Através da mediação de leitura, de brincadeiras e outras atividades lúdicas, o projeto busca despertar na criança ou adolescente o prazer pela leitura e pelo mundo das histórias. A partir disso, são incentivados a serem os autores de suas próprias histórias, construindo um álbum de sua trajetória de vida no período em que estão acolhidas.

De acordo com a psicóloga Cláudia Aguiar, qualquer pessoa pode participar. O trabalho tem duração de um ano e é desenvolvido em encontros semanais, com duração de uma hora. “Nestes encontros, o voluntário pode ler livros, brincar e conversar com esta criança, sempre fortalecendo a sua história e empoderando-a para o futuro”, explica. 

O álbum, segundo ela, tem uma formatação planejada e poderá incluir fotos de festas, eventos e atividades que a criança participou no período em que esteve acolhida, ajudando-a a registrar esta experiência e contar sua história de forma positiva. Hoje, segundo a psicóloga, 20 crianças de até 7 anos estão acolhidas no Lar Santa Rita, mas nem todas estão apadrinhadas neste projeto. 

As pessoas interessadas em atuar como voluntárias podem entrar contato com a equipe de atendimento psicossocial do Fórum de Dourados, nos telefones (67) 3902-1734 (falar com psicóloga Cláudia Aguiar) ou 3902-2992 (assistente social Tatiane Gondo).

Sobre o Projeto Padrinho

Em Dourados, o projeto “Contando Minha História” é uma iniciativa do Projeto Padrinho, criado em 2009. O Projeto Padrinho tem como objetivo mostrar à sociedade a realidade das crianças em situação de risco e estimular o exercício da cidadania, convidando a comunidade para gestos de afetividade, levando carinho e convivência familiar, social e comunitária às crianças.

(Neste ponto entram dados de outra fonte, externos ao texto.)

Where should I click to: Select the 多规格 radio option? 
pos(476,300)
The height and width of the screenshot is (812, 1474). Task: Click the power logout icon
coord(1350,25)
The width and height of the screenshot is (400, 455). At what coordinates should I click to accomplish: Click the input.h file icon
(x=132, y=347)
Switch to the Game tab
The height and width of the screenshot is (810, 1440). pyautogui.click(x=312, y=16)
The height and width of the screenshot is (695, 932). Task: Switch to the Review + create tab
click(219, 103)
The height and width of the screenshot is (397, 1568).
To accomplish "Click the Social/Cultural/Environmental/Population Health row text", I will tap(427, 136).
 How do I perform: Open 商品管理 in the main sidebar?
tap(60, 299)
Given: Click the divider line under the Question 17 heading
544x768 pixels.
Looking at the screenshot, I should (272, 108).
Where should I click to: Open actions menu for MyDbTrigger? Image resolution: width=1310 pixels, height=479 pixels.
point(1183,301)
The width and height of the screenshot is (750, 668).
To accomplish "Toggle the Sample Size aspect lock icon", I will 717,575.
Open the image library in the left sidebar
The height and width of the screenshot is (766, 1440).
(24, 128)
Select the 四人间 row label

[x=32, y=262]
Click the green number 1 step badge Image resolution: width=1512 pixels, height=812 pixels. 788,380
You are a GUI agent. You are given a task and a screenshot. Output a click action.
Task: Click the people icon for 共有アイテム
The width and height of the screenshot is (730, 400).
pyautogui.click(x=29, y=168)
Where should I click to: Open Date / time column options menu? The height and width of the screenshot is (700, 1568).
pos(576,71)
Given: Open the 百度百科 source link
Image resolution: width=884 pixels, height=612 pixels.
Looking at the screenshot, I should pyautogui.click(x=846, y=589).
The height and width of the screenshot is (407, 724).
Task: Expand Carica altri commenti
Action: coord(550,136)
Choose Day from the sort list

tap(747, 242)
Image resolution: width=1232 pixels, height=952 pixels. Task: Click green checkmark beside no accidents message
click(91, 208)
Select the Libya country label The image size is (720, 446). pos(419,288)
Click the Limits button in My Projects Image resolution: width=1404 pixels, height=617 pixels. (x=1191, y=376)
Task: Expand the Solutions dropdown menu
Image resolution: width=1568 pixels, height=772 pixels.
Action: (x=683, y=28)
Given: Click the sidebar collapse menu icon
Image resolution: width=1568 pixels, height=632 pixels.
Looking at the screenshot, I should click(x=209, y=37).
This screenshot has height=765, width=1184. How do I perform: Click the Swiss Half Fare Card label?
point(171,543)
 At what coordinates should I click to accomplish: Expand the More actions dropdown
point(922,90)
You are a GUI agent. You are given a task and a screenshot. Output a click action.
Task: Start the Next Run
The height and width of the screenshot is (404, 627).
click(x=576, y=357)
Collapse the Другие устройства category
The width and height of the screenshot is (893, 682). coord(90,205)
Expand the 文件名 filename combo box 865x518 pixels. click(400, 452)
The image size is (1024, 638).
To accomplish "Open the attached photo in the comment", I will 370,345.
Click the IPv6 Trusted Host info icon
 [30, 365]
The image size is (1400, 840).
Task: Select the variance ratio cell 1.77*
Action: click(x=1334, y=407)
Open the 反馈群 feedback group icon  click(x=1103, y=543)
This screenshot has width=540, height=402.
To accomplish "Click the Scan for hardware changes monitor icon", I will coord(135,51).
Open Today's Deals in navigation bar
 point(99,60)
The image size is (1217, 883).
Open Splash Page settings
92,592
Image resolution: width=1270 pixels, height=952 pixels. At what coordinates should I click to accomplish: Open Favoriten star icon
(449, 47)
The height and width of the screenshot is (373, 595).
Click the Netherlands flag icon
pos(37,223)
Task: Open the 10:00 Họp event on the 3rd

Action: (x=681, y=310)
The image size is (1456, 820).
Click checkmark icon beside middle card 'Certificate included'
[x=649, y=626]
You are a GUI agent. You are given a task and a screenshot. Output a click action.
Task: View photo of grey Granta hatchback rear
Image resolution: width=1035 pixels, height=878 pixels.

Os interessados poderão apadrinhar crianças dos abrigos e oferecer ajuda, seja de maneira material, afetiva, profissional e educacional. Qualquer pessoa acima dos 18 anos, além de empresas, instituições, grupos filantrópicos, escolas, clubes de serviços, entidades e associações podem ajudar. 

Os interessados devem procurar o Fórum de Dourados e se cadastrar. O trabalho pode ser iniciado após avaliação psicossocial, realizada por assistente social e psicóloga.